(YOUR OBJECTIVE) Rewrite the rows from the line containing "Where should I" through the line containing "[x=366, y=388]" as a two-column CSV with the columns text and answer, one CSV row per row. Put each value in a single quoted field, replace line breaks with spaces, and leave the pictures out.
-- Begin DATA FOR THIS EXERCISE --
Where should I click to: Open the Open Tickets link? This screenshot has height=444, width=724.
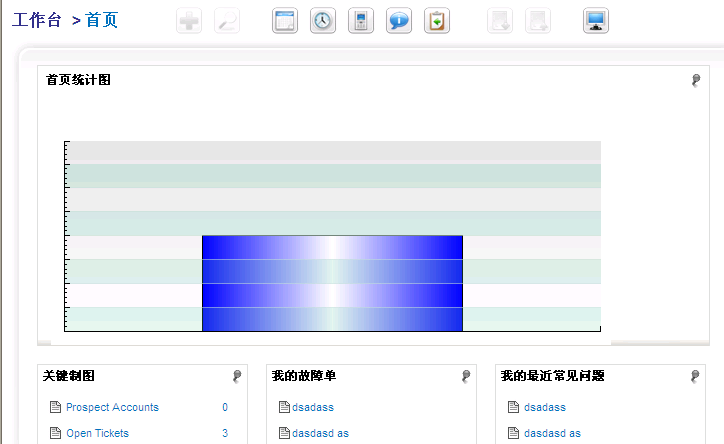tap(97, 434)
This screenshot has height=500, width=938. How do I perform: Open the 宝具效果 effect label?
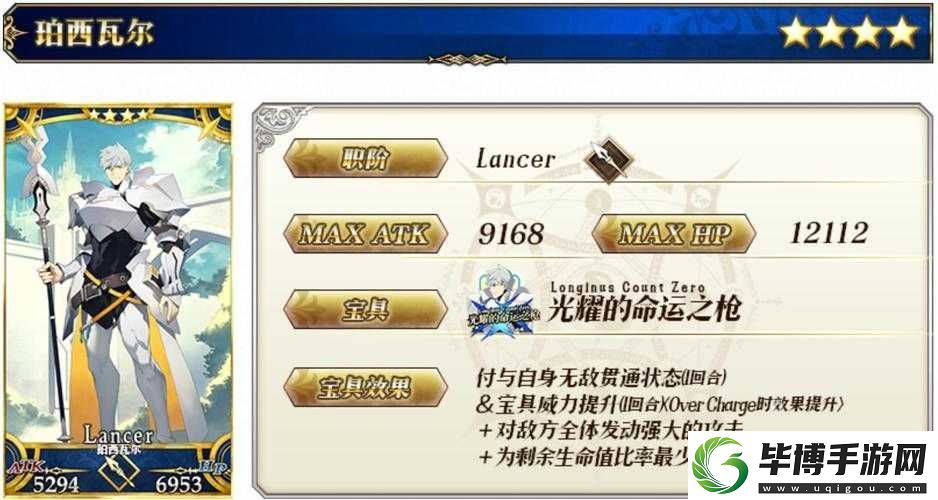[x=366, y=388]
-- End DATA FOR THIS EXERCISE --
-- Begin DATA FOR THIS EXERCISE --
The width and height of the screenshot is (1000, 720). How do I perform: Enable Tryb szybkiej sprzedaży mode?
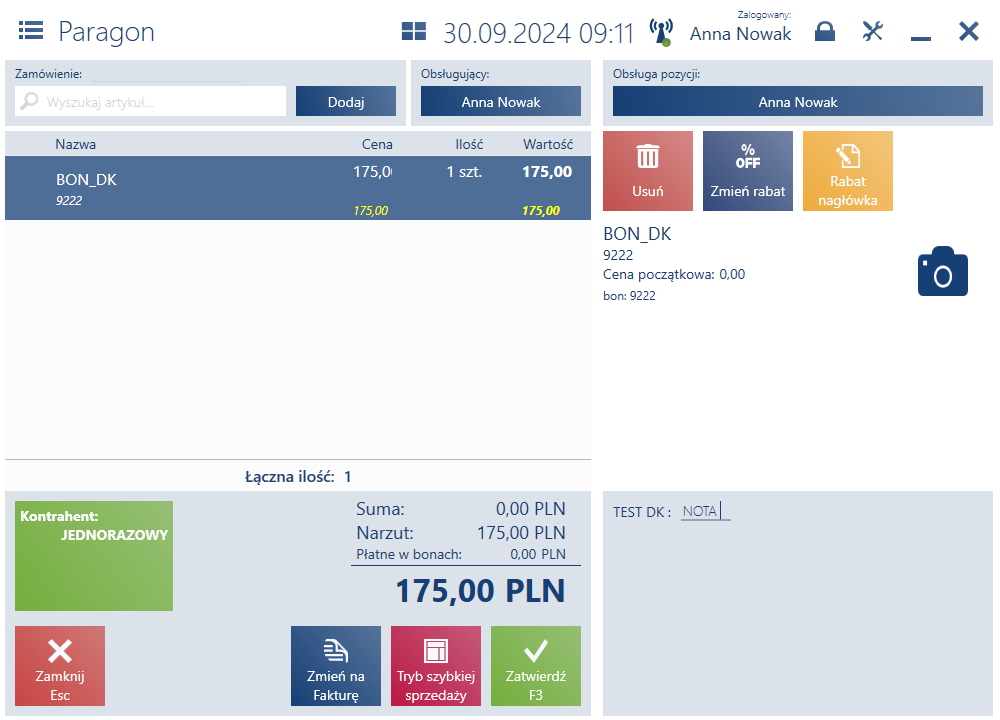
-- End DATA FOR THIS EXERCISE --
(FINAL RESULT)
text,answer
"Where should I click to: Open the Open Tickets link? This screenshot has height=444, width=724.","tap(97, 434)"
"This screenshot has height=500, width=938. How do I perform: Open the 宝具效果 effect label?","[x=366, y=388]"